== Document segment

As a foundation with a mission to seek out, spark and shape powerful new ideas, we spend a lot of time at Nesta thinking about how innovation happens. A recurrent theme is “recombinant innovation” – the idea that information pooled from disparate practices, not eureka moments in the minds of lone geniuses, lie behind most breakthroughs. Research suggests that in science the diversity of a team’s experience predicts breakthrough patents. And that success in problem solving is more likely when the scientist’s field of expertise is different to the field of the problem.
These findings are not particular to science, however. In a study of 677 people who innovated in a wide variety of fields (including the decorative arts and interior design) in Britain between 1651 and 1851, Anton Howes showed that a third of innovators improved at least one sector or process for which they had no prior professional experience or training. Common to almost all innovators, however, was that they had prior contact with other innovators. The implication for the cultural sector is clear: the innovators may not always be cultural practitioners and it’s important the sector connects with the innovators wherever they may be. This is why it’s so significant that Matt Hancock has identified partnership between cultural and digital industries as a priority that cuts across all of the Culture is Digital Project’s key themes.

====
== Recorded information

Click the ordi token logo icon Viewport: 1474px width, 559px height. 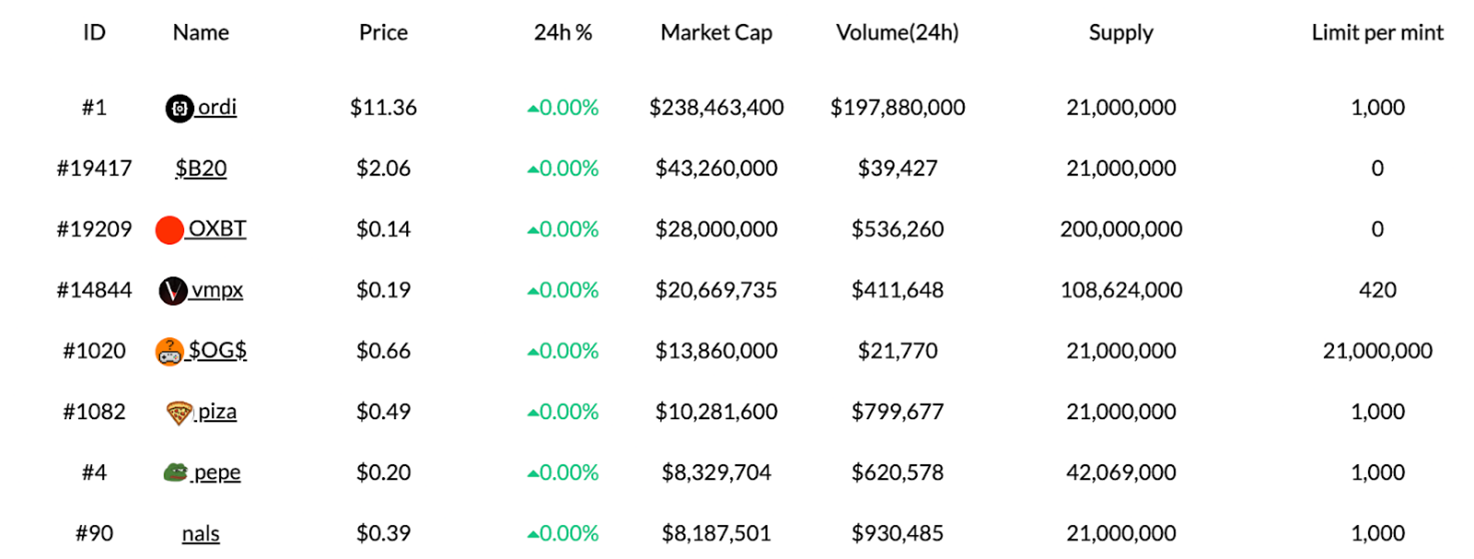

====

**Required tasks**.
1/ According to the innovation text, what share of the innovators in Anton Howes's study improved at least one sector or process without prior professional experience or training in it?
2/ Put this sentence from the innovation text into French: "Common to almost all innovators, however, was that they had prior contact with other innovators."

**Solutions to the exercise**.
1/ A third of them.

2/ Cependant, presque tous les innovateurs avaient en commun d'avoir eu des contacts préalables avec d'autres innovateurs.